> **Task directions**
Revise the items that begin at the line containing "Task: Order the CN.HK.STD.Elite plan now" and stop after the line containing "Looking at the", replacing "Order" with "Purchase" and leaving everything else unchanged. Leave the pictures out of the reproduced lines.

> **Exercise inputs**
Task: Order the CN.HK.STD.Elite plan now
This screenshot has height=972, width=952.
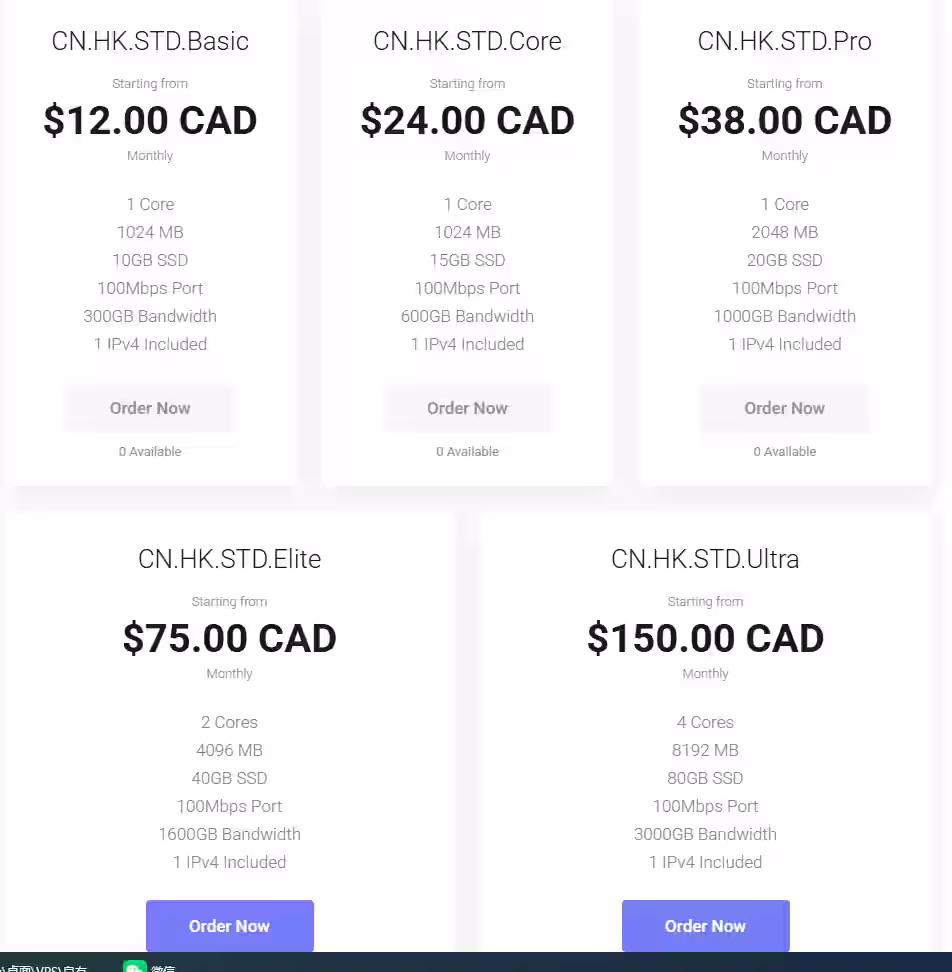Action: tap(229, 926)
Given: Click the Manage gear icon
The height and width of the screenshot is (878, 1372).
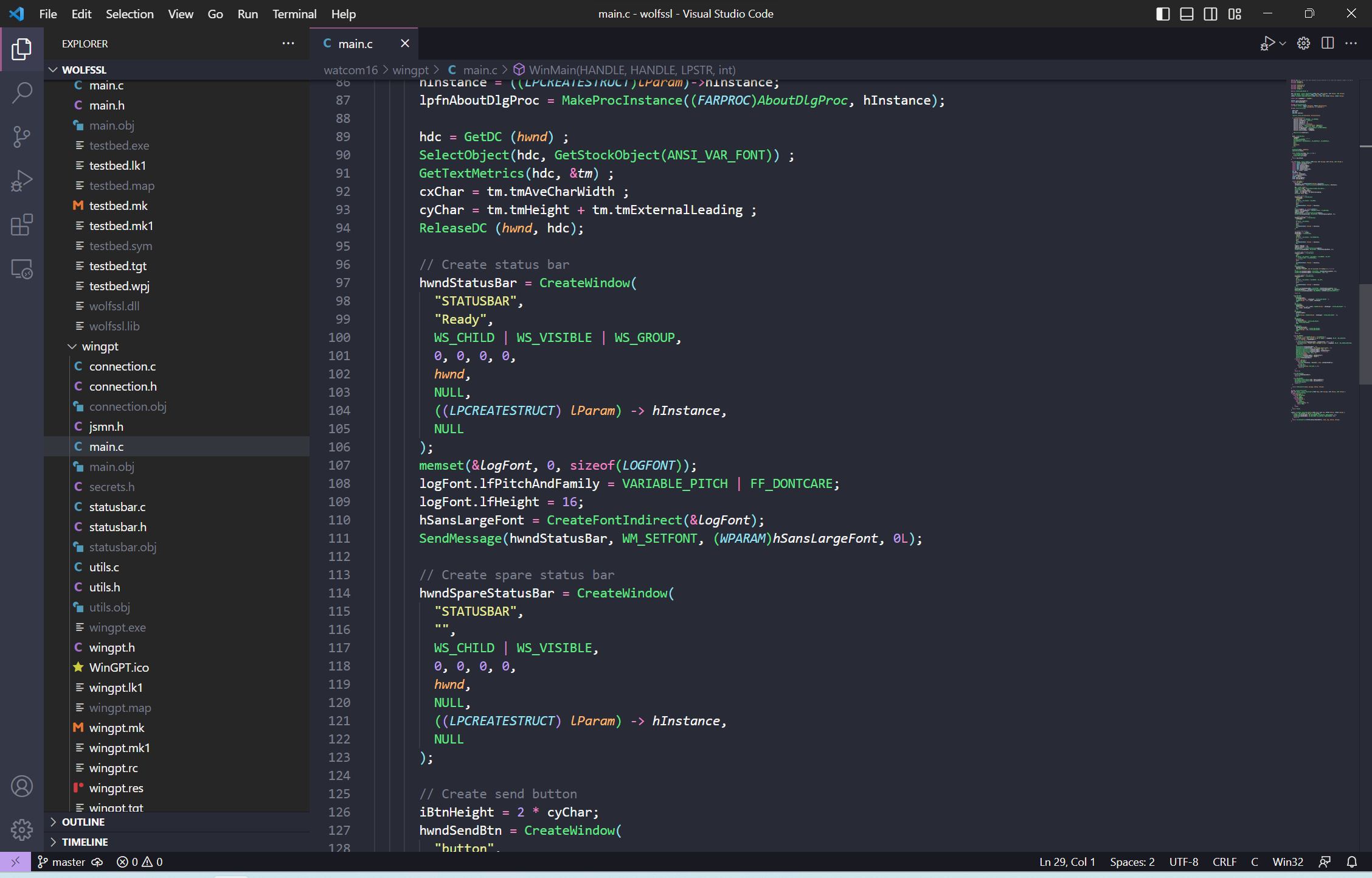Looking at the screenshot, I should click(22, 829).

---

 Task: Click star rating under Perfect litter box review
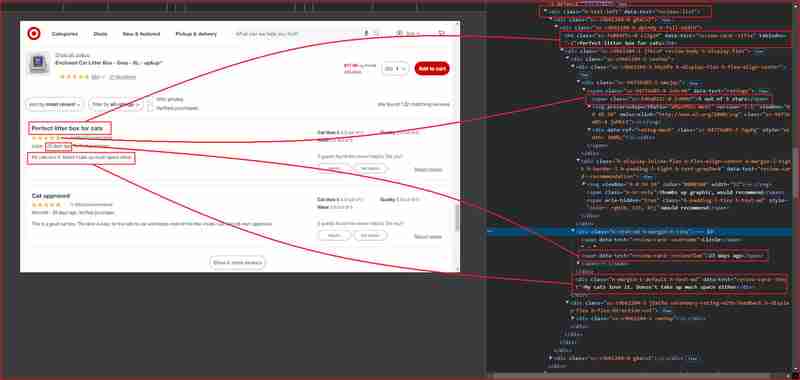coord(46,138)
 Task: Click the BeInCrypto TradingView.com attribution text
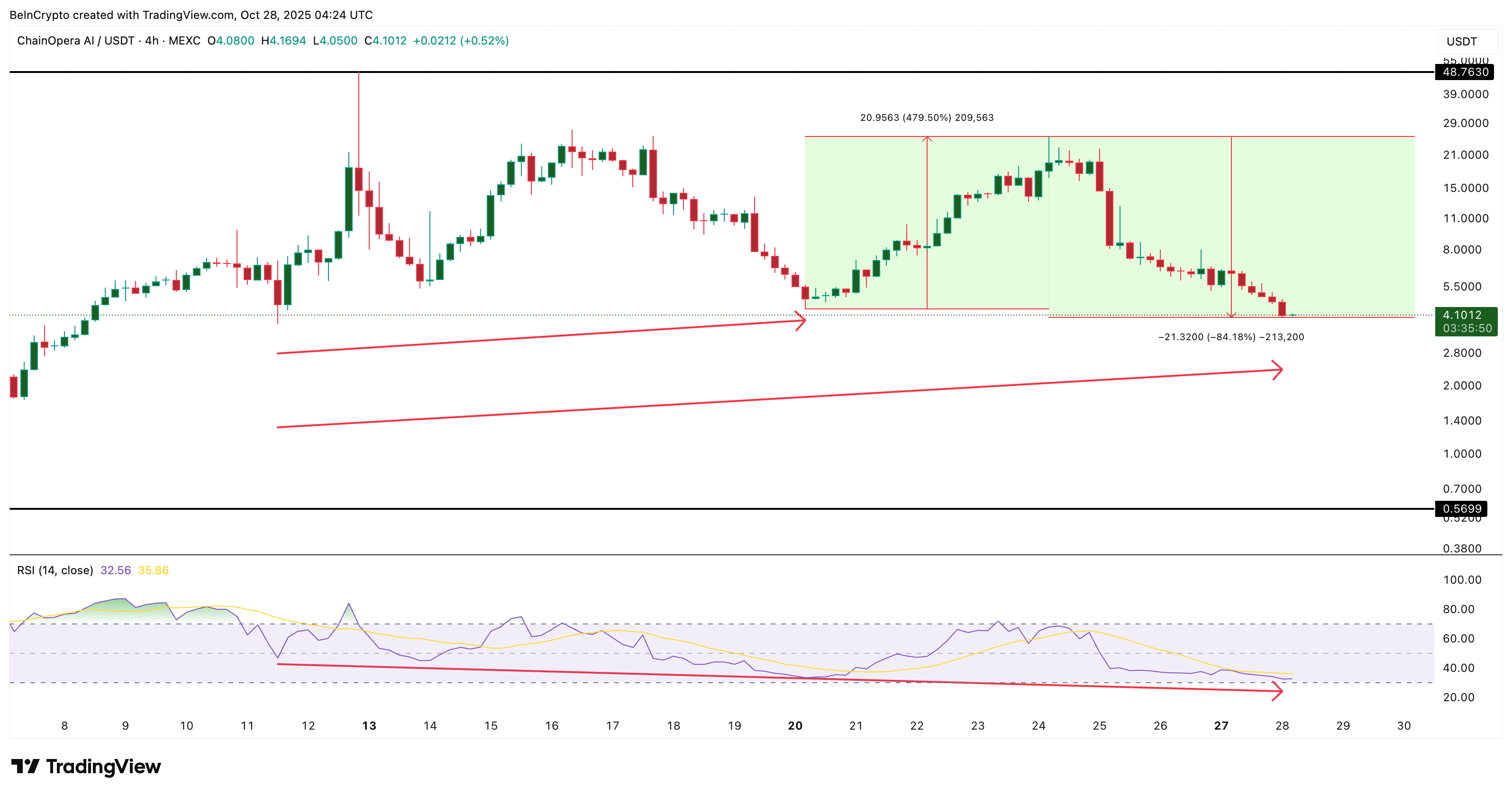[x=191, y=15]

...

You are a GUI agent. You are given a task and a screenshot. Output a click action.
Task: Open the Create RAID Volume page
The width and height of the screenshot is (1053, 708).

> **Solution to this exercise**
Task: Purchase the CN.HK.STD.Elite plan now
This screenshot has height=972, width=952.
Action: tap(229, 926)
Given: Click the Manage gear icon
The height and width of the screenshot is (878, 1372).
Looking at the screenshot, I should click(22, 829).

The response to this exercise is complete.